ABC World News* has been talking about the "high drama" in this Zimmerman case for quite a while, and I still haven’t figured out why it’s so dramatic. Nobody involved is famous in any way, at least prior to the case. No movie stars or pro athletes. Let me check the Wikipedia page to see if I’m missing something. Nope, nothing that I can see. It just looks like a random murder that, for whatever reason, turned into a racially-charged media circus. I suppose it just happened to have all of those divisive issues that major media loves to highlight.

Personally, I don’t know anyone involved and couldn’t care less if he’s guilty or not guilty.

* A while back I switched from the NBC Nightly News podcast to the ABC World News podcast. Holy crap was that a mistake. Diane Sawyer has got to be the worst anchorwoman in the history of news. She puts such an overemphasis on adding question marks to the end of headlines. She sounds exactly like a comedy parody of a newsperson, like the late Diane Simmons from Family Guy.

Government Surveillance

I’m a bit baffled over why this story about government surveillance surprises anyone. Constant surveillance seems like a fairly logical side effect of instantaneous global communication. Not necessarily likable, but logical. It seems to be another situation where the questions that modern technology raises are far outpacing the judicial branch’s ability to answer them.

On these stories specifically, I thought we already knew that the government was looking at our phone records. I’m pretty sure they’ve been doing that since the Patriot Act was first passed back in 2001.

(Side note: Is that what constitutes "breaking news" these days? Things that happened years ago that we just forgot about?)

As for collecting data from Facebook and Google, why wouldn’t they? Every advertising agency does. There’s a ton of data just sitting right out there in public for anyone to see. But if you read past the headlines of these stories you find out the government isn’t mining huge swaths of data.

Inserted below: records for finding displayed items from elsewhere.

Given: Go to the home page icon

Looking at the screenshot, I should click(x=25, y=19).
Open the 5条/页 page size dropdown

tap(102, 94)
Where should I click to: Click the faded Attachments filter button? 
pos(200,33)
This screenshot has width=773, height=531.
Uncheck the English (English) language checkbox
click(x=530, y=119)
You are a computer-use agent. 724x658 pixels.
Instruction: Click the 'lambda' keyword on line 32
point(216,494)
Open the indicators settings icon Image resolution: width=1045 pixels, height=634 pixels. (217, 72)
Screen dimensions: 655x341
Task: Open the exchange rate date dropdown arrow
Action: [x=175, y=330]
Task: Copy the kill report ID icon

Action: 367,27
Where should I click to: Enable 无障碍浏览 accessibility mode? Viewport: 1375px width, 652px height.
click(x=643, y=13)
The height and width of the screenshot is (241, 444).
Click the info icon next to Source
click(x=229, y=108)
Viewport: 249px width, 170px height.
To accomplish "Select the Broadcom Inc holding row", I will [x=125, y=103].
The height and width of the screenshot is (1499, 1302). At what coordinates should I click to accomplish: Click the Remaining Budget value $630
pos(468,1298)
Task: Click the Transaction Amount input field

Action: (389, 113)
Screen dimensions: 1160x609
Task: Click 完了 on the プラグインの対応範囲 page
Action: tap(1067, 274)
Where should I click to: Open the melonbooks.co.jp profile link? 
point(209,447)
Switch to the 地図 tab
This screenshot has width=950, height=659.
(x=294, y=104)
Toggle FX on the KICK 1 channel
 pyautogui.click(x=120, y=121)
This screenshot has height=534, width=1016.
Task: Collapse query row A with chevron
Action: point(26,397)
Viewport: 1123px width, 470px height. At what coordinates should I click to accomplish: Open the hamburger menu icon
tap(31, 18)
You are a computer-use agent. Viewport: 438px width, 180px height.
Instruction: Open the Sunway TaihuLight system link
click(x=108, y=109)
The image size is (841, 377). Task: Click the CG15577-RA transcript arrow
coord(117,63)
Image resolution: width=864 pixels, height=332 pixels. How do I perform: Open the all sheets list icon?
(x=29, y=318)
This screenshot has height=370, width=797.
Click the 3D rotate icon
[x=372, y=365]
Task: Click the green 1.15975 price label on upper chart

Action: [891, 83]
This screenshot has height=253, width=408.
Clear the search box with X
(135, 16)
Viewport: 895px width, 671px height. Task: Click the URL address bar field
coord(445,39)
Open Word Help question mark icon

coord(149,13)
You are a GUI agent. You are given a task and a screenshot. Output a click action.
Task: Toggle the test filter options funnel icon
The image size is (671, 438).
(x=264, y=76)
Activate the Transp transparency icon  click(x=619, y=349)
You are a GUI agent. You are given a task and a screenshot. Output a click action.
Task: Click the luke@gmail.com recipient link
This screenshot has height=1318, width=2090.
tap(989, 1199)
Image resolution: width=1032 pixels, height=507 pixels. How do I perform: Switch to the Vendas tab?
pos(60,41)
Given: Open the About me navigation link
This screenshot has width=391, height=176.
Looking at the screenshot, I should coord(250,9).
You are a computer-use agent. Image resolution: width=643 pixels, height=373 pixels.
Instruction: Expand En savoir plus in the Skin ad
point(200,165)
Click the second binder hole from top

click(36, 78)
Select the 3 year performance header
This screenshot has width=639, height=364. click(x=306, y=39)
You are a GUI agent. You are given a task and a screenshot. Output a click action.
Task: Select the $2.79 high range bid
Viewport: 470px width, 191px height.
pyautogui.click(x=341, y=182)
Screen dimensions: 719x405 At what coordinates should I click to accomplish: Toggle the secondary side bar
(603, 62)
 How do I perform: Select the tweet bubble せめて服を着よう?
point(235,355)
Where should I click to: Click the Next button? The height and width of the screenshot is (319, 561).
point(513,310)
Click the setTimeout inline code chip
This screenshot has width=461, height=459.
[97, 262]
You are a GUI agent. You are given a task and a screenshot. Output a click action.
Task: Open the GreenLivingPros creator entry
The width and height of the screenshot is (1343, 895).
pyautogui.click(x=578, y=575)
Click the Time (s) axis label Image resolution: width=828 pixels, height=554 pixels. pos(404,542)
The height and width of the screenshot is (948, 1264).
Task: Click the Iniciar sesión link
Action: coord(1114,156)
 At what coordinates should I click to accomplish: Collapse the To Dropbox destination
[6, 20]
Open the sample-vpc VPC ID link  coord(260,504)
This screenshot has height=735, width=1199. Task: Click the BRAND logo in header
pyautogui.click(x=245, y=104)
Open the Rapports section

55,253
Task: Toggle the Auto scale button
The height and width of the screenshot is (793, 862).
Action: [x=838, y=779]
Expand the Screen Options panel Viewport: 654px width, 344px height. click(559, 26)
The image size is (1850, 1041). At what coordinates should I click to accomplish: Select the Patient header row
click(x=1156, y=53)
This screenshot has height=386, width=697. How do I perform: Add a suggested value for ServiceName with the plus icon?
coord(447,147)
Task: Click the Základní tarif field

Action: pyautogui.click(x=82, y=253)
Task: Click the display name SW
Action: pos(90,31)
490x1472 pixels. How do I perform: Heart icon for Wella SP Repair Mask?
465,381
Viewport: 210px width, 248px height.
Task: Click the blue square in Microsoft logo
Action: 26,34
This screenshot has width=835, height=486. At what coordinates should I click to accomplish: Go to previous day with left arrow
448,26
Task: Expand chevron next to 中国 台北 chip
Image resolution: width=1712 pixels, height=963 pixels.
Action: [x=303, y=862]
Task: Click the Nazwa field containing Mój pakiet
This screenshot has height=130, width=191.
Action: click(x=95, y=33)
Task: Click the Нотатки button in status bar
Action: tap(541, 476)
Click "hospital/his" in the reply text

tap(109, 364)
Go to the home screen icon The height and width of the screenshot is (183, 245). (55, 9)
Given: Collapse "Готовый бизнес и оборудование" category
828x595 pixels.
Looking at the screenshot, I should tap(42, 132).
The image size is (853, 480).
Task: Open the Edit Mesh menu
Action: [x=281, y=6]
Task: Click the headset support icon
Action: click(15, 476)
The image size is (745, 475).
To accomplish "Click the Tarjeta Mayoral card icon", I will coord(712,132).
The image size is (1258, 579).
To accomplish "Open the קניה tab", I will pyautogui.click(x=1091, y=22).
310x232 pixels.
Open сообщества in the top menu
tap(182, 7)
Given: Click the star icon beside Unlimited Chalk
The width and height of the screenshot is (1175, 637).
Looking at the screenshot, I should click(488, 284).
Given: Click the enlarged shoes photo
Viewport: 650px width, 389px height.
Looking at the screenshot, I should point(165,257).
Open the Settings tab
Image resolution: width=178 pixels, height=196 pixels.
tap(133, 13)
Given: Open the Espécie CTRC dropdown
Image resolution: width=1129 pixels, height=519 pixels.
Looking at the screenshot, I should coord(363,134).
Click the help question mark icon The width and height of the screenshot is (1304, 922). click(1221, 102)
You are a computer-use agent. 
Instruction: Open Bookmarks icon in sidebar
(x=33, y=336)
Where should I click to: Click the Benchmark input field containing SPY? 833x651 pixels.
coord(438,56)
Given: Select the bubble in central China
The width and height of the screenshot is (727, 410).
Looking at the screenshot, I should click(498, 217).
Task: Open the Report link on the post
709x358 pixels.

It sounds to me like they only request specific data from specific people under suspicion. Which, again, is not a new story. Google has tracked this for some time.

I think this is only shocking and newsworthy because in this modern age, the amount of data the government can look at is enormous, and it takes seconds to get it. It’s not like they haven’t been requesting data on people before now. They probably did the same thing in 1835. It’s just that back then during an investigation, someone had to physically walk to a store and request that the shop owner look at his log books. In a way, our privacy is probably *more* secure today, because at least Google looks at the request to make sure it’s legit before handing over the data. That shop owner in 1835 probably spilled his customers’ information without even asking to see a court order.